By Richard Fargose
Richard is an independent financial journalist who tracks financial markets and macroeconomic developments
February 3, 2025 at 6:54 AM IST
The Indian rupee plunged to a fresh all-time low, breaching the 87/$1 mark on Monday, as escalating global trade tensions triggered a wave of risk aversion. The sharp decline was set off by US President Donald Trump’s decision to impose hefty tariffs—25% on Canada and Mexico, and 10% on China—rekindling fears of a disruptive global trade war.
In a swift retaliatory move, Canada and Mexico imposed duties on US exports, adding to the uncertainty in global markets.
Trump’s aggressive trade agenda, aimed at reducing the US trade deficit and bolstering domestic manufacturing, has far-reaching implications. While intended to protect American industry, such protectionist measures risk stoking inflation, which could prompt the Federal Reserve to hold interest rates late next week. This dynamic was immediately reflected in currency markets: the US dollar surged, pushing the euro down to 1.0224, the pound to 1.2261, and the yen to 155.54. The dollar index rose to 109.77, with the US 10-year Treasury yield holding firm at 4.4980%.
Asian currencies were equally affected. The Chinese yuan depreciated 0.2% to 7.3551, the Indonesian rupiah weakened 0.9% to 16,448, and the South Korean won slipped 0.8% to 1,470.
For India, the rupee’s depreciation reflects the ripple effects of global economic turbulence rather than any heightened domestic economic frailties. However, having already fallen over 3% in the past three months, the rupee continues to face downside risks. The immediate resistance is at 87.50, and if global pressures persist, it may test the 89-90 range by the end of March.
Despite the rupee’s sharp fall to a record low, the Reserve Bank of India likely refrained from aggressive intervention, reflecting its recent shift towards a more market-driven approach. However, unchecked depreciation could strain capital flows and threaten financial stability. The RBI’s strategy will likely focus on balancing export competitiveness with macroeconomic stability.
The recent Union Budget introduced measures to stimulate consumption to support growth momentum. However, attention now shifts to the Reserve Bank of India’s policy meeting on Friday. The central bank faces a delicate balancing act: while rate cuts could spur growth, they may also trigger capital outflows, exacerbating pressure on the rupee.
Global economic conditions remain precarious. The dollar's strength reflects not just US policy shifts but also broader anxieties over trade and growth. The rupee’s trajectory will depend largely on external developments, including US monetary policy, evolving trade dynamics, and shifts in investor sentiment.

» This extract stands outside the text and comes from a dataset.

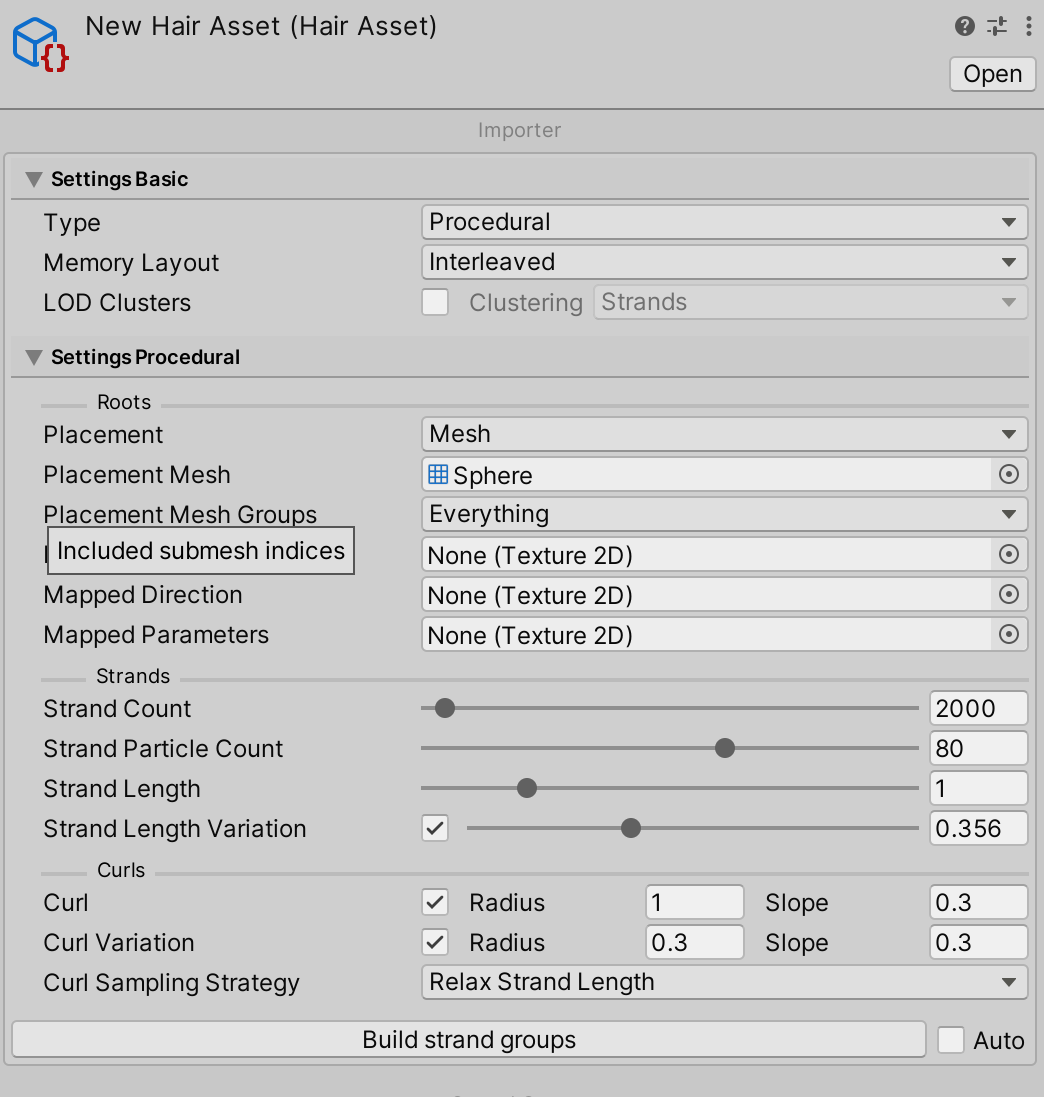The width and height of the screenshot is (1044, 1097).
Task: Click the Strand Count value field showing 2000
Action: pos(978,708)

The resurgence of trade protectionism threatens to reshape the global economic landscape. Beyond currency fluctuations, it risks disrupting supply chains, dampening corporate profits, and altering inflation trajectories. If retaliatory measures escalate further, the world could face economic turbulence reminiscent of past trade conflicts. The rupee's slide is not a sign of India’s economic weakness but a barometer of rising global uncertainty.